WHAT TO WORK ON:
Reproduce the lines starting at the one containing "Where should I click to: Click the subscript" and ending after the one containing "will [x=304, y=496].", swapping "Windows Terminal" for "Command Prompt" and leaving everything else the same.

Excerpt from a dataset

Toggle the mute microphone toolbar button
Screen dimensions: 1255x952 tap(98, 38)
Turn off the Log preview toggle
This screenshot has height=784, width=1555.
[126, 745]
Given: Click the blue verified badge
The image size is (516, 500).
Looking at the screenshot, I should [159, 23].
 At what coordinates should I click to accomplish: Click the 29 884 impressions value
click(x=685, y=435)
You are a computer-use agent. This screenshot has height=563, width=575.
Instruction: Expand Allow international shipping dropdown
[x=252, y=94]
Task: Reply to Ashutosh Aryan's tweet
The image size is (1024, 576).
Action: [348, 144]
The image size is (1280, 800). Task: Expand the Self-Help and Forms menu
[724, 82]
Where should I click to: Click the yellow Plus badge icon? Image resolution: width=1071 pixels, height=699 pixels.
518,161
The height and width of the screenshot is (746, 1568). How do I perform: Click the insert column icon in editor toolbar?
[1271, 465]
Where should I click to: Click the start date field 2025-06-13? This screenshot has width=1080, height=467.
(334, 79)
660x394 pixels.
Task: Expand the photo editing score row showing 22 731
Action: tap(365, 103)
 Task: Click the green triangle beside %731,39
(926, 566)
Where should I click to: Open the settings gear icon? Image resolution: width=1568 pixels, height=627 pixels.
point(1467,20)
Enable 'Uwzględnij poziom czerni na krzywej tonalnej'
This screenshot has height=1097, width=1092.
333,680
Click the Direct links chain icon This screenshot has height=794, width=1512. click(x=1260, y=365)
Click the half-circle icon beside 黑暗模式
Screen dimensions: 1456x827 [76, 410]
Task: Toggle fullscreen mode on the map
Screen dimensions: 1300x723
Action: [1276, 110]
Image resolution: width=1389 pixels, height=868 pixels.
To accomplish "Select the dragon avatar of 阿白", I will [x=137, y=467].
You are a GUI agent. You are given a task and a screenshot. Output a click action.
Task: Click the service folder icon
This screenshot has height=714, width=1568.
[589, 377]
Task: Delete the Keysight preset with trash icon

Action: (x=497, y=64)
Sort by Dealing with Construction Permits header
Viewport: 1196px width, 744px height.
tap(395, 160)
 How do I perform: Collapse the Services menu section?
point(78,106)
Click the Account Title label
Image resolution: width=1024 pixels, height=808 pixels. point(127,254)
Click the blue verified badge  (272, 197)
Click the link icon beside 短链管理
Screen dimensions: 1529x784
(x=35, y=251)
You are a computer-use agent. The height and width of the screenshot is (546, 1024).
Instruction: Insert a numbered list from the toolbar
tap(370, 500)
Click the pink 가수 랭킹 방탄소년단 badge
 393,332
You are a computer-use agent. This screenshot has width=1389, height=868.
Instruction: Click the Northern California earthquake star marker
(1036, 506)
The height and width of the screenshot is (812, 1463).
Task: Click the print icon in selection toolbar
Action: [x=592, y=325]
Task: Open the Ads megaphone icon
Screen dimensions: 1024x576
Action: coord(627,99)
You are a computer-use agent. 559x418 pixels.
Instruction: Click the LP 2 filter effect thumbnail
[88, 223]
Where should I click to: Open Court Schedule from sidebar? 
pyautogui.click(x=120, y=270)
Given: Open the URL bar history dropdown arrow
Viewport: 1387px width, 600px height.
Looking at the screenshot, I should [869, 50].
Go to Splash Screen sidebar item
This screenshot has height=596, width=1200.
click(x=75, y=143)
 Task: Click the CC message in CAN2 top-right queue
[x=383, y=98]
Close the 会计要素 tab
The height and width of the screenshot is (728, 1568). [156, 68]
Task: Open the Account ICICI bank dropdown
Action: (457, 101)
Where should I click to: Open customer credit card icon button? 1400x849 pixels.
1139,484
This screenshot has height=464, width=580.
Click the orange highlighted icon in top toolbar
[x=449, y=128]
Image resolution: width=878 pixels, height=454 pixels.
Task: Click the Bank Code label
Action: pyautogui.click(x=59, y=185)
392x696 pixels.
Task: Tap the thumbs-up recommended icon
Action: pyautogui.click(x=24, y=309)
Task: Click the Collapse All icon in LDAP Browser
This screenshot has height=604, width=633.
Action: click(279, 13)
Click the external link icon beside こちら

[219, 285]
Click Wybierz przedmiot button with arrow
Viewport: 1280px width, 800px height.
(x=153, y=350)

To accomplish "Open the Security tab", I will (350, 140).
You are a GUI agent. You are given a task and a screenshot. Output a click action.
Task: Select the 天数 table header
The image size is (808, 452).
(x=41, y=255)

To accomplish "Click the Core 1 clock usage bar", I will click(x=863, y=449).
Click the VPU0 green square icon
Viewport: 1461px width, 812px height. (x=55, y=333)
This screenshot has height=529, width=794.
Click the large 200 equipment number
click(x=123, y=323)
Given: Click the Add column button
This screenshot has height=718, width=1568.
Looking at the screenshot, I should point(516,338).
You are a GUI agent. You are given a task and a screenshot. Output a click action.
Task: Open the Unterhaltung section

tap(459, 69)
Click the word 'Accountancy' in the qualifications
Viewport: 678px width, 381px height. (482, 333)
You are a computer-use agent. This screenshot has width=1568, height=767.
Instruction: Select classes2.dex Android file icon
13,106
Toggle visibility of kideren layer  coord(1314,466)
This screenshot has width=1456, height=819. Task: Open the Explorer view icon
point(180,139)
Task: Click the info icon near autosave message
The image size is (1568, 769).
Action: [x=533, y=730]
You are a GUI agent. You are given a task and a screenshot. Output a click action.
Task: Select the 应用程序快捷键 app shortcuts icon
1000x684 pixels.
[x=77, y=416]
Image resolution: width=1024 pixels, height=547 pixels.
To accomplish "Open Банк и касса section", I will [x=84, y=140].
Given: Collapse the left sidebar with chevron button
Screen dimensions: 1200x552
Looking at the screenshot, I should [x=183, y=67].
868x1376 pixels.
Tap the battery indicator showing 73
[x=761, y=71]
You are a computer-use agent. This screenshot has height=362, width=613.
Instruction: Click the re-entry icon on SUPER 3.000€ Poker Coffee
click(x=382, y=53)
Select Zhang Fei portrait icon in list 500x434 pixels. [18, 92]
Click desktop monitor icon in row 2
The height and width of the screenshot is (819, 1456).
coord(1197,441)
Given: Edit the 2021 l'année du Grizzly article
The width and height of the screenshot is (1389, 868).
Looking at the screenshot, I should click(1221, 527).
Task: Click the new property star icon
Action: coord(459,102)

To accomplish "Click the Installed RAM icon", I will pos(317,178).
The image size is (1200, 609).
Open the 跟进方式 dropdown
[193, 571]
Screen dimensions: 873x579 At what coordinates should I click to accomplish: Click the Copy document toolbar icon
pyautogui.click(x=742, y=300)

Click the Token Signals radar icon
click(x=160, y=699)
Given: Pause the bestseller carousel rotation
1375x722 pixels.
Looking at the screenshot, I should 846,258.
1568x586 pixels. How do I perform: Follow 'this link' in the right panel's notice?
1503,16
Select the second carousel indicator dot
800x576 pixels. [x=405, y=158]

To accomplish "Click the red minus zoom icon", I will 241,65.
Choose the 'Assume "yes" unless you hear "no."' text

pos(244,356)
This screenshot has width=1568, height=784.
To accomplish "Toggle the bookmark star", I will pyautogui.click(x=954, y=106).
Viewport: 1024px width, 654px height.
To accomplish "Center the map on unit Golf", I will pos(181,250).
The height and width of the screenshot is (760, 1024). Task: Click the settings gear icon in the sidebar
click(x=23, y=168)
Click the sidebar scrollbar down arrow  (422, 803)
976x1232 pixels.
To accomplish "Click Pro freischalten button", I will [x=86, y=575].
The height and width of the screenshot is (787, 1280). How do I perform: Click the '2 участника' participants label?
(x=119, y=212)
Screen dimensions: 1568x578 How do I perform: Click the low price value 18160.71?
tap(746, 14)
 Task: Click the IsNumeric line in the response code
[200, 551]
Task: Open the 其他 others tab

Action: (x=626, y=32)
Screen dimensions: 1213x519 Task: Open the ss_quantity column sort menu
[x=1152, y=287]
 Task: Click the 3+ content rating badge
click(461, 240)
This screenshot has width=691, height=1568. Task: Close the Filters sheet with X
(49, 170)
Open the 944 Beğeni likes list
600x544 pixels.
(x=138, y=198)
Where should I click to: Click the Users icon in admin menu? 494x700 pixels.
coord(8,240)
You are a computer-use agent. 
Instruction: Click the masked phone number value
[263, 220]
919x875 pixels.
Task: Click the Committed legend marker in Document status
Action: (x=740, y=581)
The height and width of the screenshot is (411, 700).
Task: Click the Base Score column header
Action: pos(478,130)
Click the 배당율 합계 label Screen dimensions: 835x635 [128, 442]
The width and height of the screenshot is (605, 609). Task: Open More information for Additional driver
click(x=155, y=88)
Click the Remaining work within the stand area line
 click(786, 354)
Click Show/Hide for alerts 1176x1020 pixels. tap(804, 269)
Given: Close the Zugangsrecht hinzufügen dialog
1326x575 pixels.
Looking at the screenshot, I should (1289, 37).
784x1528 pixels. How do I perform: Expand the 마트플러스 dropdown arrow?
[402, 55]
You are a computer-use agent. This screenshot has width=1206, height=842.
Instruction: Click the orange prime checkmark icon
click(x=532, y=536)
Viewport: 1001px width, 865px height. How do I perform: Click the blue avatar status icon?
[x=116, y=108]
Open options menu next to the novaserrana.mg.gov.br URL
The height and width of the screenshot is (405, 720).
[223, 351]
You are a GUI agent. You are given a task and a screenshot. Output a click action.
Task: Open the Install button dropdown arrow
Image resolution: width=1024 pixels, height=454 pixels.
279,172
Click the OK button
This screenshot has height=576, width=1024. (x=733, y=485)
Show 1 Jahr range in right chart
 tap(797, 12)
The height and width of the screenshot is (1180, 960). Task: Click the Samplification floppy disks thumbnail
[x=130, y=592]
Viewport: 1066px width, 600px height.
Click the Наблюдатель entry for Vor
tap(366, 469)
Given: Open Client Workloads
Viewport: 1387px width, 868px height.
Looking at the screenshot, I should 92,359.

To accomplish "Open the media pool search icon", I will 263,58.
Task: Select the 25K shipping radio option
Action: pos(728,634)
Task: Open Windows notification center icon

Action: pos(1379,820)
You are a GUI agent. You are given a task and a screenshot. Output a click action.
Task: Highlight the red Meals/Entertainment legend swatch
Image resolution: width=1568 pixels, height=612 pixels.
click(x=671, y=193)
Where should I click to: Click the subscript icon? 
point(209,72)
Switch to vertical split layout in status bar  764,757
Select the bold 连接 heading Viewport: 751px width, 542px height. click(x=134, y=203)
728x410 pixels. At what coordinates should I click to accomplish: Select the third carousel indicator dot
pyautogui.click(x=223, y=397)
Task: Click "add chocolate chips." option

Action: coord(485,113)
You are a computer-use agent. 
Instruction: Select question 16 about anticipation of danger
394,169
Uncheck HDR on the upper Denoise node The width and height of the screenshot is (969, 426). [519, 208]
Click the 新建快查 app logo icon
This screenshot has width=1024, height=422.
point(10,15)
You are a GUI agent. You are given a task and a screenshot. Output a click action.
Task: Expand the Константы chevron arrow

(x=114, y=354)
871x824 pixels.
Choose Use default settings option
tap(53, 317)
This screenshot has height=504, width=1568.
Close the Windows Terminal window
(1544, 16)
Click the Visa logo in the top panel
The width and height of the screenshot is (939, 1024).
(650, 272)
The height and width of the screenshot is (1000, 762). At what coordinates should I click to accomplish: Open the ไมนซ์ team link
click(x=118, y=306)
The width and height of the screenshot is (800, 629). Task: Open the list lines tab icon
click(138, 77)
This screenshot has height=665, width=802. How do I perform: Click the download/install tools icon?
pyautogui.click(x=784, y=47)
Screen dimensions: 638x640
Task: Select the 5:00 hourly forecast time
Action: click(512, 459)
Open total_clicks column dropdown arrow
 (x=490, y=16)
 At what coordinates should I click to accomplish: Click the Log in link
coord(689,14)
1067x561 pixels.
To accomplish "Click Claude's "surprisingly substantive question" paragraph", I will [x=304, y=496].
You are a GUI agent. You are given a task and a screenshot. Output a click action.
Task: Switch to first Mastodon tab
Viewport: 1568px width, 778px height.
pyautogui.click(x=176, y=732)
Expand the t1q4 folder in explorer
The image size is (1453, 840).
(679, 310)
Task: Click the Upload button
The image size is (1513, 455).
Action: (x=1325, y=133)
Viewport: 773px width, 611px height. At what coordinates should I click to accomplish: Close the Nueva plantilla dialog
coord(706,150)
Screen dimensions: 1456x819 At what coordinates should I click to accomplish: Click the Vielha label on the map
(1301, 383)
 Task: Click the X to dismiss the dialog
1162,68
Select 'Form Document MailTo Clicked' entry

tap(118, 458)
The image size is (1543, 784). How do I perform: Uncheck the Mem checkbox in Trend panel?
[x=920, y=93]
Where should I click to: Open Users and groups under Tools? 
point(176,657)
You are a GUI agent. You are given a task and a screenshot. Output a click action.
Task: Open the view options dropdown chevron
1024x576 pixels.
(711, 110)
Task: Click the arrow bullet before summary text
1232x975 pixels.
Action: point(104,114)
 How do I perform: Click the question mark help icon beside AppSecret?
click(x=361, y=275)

PROBLEM SOLUTION:
Where should I click to: Click the subscript icon? 
point(209,72)
Switch to vertical split layout in status bar  764,757
Select the bold 连接 heading Viewport: 751px width, 542px height. click(x=134, y=203)
728x410 pixels. At what coordinates should I click to accomplish: Select the third carousel indicator dot
pyautogui.click(x=223, y=397)
Task: Click "add chocolate chips." option

Action: coord(485,113)
You are a computer-use agent. 
Instruction: Select question 16 about anticipation of danger
394,169
Uncheck HDR on the upper Denoise node The width and height of the screenshot is (969, 426). [519, 208]
Click the 新建快查 app logo icon
This screenshot has width=1024, height=422.
point(10,15)
You are a GUI agent. You are given a task and a screenshot. Output a click action.
Task: Expand the Константы chevron arrow

(x=114, y=354)
871x824 pixels.
Choose Use default settings option
tap(53, 317)
This screenshot has height=504, width=1568.
Close the Command Prompt window
(1544, 16)
Click the Visa logo in the top panel
The width and height of the screenshot is (939, 1024).
(650, 272)
The height and width of the screenshot is (1000, 762). At what coordinates should I click to accomplish: Open the ไมนซ์ team link
click(x=118, y=306)
The width and height of the screenshot is (800, 629). Task: Open the list lines tab icon
click(138, 77)
This screenshot has height=665, width=802. How do I perform: Click the download/install tools icon?
pyautogui.click(x=784, y=47)
Screen dimensions: 638x640
Task: Select the 5:00 hourly forecast time
Action: click(512, 459)
Open total_clicks column dropdown arrow
 (x=490, y=16)
 At what coordinates should I click to accomplish: Click the Log in link
coord(689,14)
1067x561 pixels.
To accomplish "Click Claude's "surprisingly substantive question" paragraph", I will [x=304, y=496].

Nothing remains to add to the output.